My in-laws have a pretty fancy weather station in their backyard, but its tied to a proprietary LCD weather screen in their living room. I've admired it for a while but daydreamed about building my own more flexible system when I get a house.
Those fancy weather stations often transmit to the indoor LCD display using fairly simply messages sent in the 433 MHz band or the 915 MHz band. For many those message formats have been reverse engineered and decoders for them added to open source SDR software such as rtl_433 [1].
With a $30 USB RTL-SDR and rtl_433 you can then use the sensor units from many of those fancy units as inputs to your own display and analysis software. And you can often use your neighbors' sensors too. One of my neighbors--I still haven't figured out which--has an AcuRite 5-in-1 system and I can see its readings using my RTL-SDR and rtl_433.
If you build your own sensors it is cheap and easy to add a 433 MHz transmitter and define your own message format. Rtl_433 can be extended to cover new message formats by giving it a config file that describes the formats.
There's a driver for Weewx to let it use rtl_433 [3].

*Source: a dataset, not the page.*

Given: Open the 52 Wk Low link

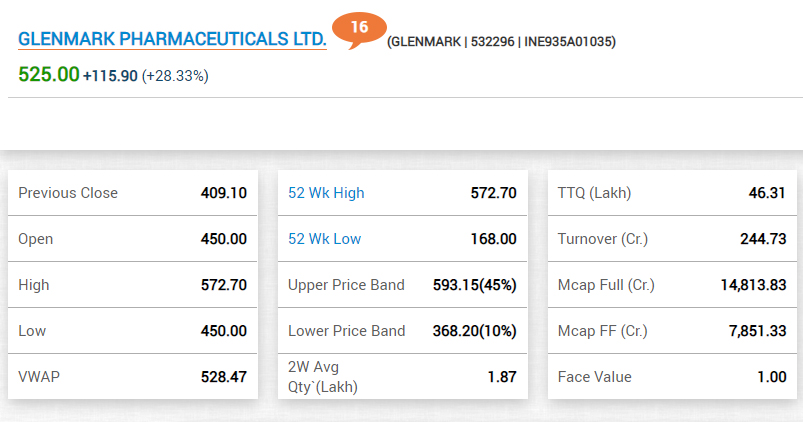Looking at the screenshot, I should tap(325, 239).
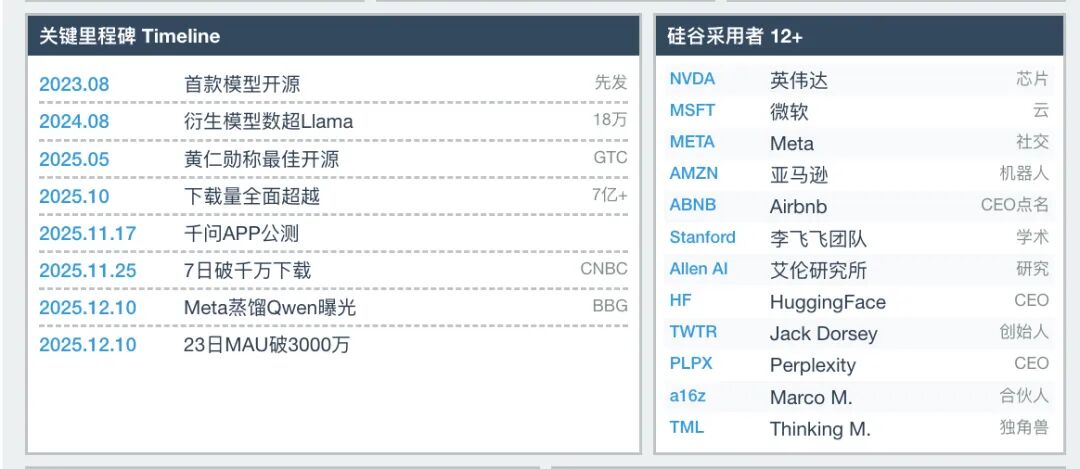This screenshot has width=1080, height=469.
Task: Click the META ticker symbol
Action: pos(692,142)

You can get an RTL-SDR and rtl_433 now, and start playing around with whatever sensors others in your neighborhood happen to have.
Strong +1, RTL-SDR + rpi makes a great little platform. We have a couple weather/temp sensors from various brands and rtl_433 picks them in with no issues, throw all the data into Grafana/Influx and then visualize/export however you want.
I didn't even get that far! I was curious about the font being used (turns out it's Lato) so I right clicked to examine an element and boy did that fart scare me something awful!
"There are eight basic directions: North, south, east, west, northeast, southeast, southwest, and northwest. One switch for each in the weather vane, but only two wires for all of them. But how?"
One of the first projects that I took on did a similar thing where there were 4 buttons all connected to one pin on an Arduino. Having next to 0 official EE schooling, this technique impressed me with its simplicity. Just need to ensure that the resistance of each one allows for space between the +/- tolerances of an analog signal. It's also one of those little "tricks" that makes me want to keep finding other new things and keep going.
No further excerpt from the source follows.